ENCODE Junks Evolutionary Concept
For several decades, biochemists thought a vast proportion of most organisms’ genomes consisted of junk—DNA sequences that once had value but decayed into nonfunctional elements as a result of undirected biochemical processes and random chemical and physical events. Accordingly, junk DNA was thought to accumulate in genomes over time.
Evolutionary biologists have considered the existence of junk DNA as one of the most potent evidences for biological evolution. Skeptics ask, “Why would a Creator purposely introduce nonfunctional DNA at the same location in the genomes of different, though seemingly related, organisms?”
Studies over the past decade provide a response to this question—one that evolutionists did not expect: junk DNA possesses function.1 The ENCODE (the Encyclopedia Of DNA Elements) Project has affirmed this revolutionary insight.
Initial results of the ENCODE Project (reported in 20072) involved a detailed search for every functional element contained in a one-percent sample segment of the human genome. This cursory glimpse into the human genome indicated that a significant proportion of so-called junk DNA actually plays a key role in regulating gene expression.
The success of ENCODE’s pilot phase justified the second stage of the project. This phase cost around $130 million and involved some 450 researchers from around the world. The team performed over 1,650 experiments that examined the gene expression in nearly 150 different types of human cells.
Based on the second stage of the work, the ENCODE Project Consortium reports that a staggering 80 percent of the human genome consists of functional elements.3 And with the third phase of the project now underway, that number may well increase.
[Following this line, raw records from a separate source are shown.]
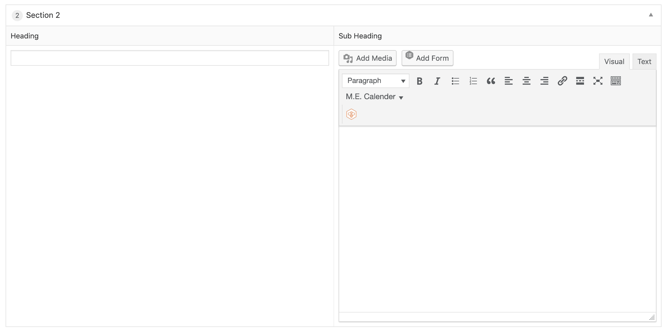Click inside the Heading input field
Viewport: 666px width, 332px height.
coord(170,58)
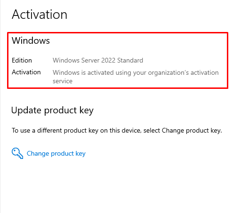Click the word 'activated' in the status line
Screen dimensions: 241x213
(x=101, y=73)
The ENCODE Project has radically altered scientists’ view of the human genome. It can no longer be considered a vast waste pile of junk, but rather an elegant system that displays sophistication in its architecture and operation, far beyond what most evolutionary biologists ever imagined.
1. For example see Fazale Rana, The Cell’s Design (Grand Rapids, MI: Baker, 2009), 255–61.
2. The ENCODE Project Consortium, “Identification and Analysis of Functional Elements in 1% of the Human Genome by the ENCODE Pilot Project,” Nature 447 (June 14, 2007): 799–816.
3. The ENCODE Project Consortium, “An Integrated Encyclopedia of DNA Elements in the Human Genome,” Nature 489 (September 6, 2012): 57–74.